Gegen Kukuschkin (ATP 56) konnte er sich aber auf einen enorm starken Aufschlag verlassen. Im ersten Satz nützte ihm dies nichts, da er zwei Breakchancen nicht nützen konnte. Im Tiebreak, dem fünften an diesem Wochenende, setzte es für die Schweizer zum fünften Mal eine Enttäuschung ab. Zum 3:2 im zweiten Satz gelang Wawrinka dann endlich der erste Aufschlagdurchbruch - ab da war er endgültig der Chef auf dem Platz.

Bis zum Ende kam Kukuschkin nie in die Nähe eines Breaks.
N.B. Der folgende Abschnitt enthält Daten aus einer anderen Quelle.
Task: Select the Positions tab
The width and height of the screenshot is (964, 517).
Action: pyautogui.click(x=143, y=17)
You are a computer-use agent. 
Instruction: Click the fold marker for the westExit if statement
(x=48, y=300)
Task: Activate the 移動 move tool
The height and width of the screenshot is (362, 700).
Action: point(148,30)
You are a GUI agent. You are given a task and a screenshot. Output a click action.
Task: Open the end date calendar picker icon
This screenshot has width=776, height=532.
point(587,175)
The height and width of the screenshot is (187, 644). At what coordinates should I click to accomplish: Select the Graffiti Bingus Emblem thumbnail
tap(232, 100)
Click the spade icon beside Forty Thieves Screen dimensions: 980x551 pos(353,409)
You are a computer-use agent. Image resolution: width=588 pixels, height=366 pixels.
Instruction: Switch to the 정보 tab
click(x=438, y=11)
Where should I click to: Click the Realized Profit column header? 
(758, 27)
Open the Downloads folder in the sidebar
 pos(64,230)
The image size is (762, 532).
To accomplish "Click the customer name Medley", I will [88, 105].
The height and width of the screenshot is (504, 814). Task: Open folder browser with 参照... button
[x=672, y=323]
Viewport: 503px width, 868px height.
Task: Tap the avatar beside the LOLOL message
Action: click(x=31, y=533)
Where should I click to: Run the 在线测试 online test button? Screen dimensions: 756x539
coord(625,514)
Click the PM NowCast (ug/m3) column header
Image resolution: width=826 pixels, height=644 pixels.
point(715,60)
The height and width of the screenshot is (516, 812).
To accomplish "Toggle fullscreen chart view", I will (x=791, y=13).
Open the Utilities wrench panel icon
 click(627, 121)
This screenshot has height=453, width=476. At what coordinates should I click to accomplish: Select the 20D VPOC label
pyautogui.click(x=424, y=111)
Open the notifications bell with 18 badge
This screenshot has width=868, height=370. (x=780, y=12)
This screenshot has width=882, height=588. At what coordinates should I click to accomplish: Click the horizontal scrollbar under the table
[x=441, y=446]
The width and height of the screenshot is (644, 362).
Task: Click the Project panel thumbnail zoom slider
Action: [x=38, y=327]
So reichte dem Romand je ein Break in den Sätzen 2, 3 und 4 zum hart erkämpften Sieg. "Ich musste hart kämpfen", sagte der freudestrahlende Wawrinka, nachdem er die Ovationen der Fans entgegengenommen hatte. "Vor allem auch nach diesen zwei komplizierten Tagen." Und nun hofft er, dass Roger Federer das Comeback der Schweizer und damit den ersten Halbfinaleinzug seit 2003 perfekt macht.

Die Entscheidung fällt in der Partie zwischen Federer und Andrej Golubew (ATP 64). Dieser spielt erstmals in seiner 15-jährigen Davis-Cup-Karriere ein entscheidendes fünftes Match. Im Halbfinal würde die Schweiz im September zuhause auf Italien treffen.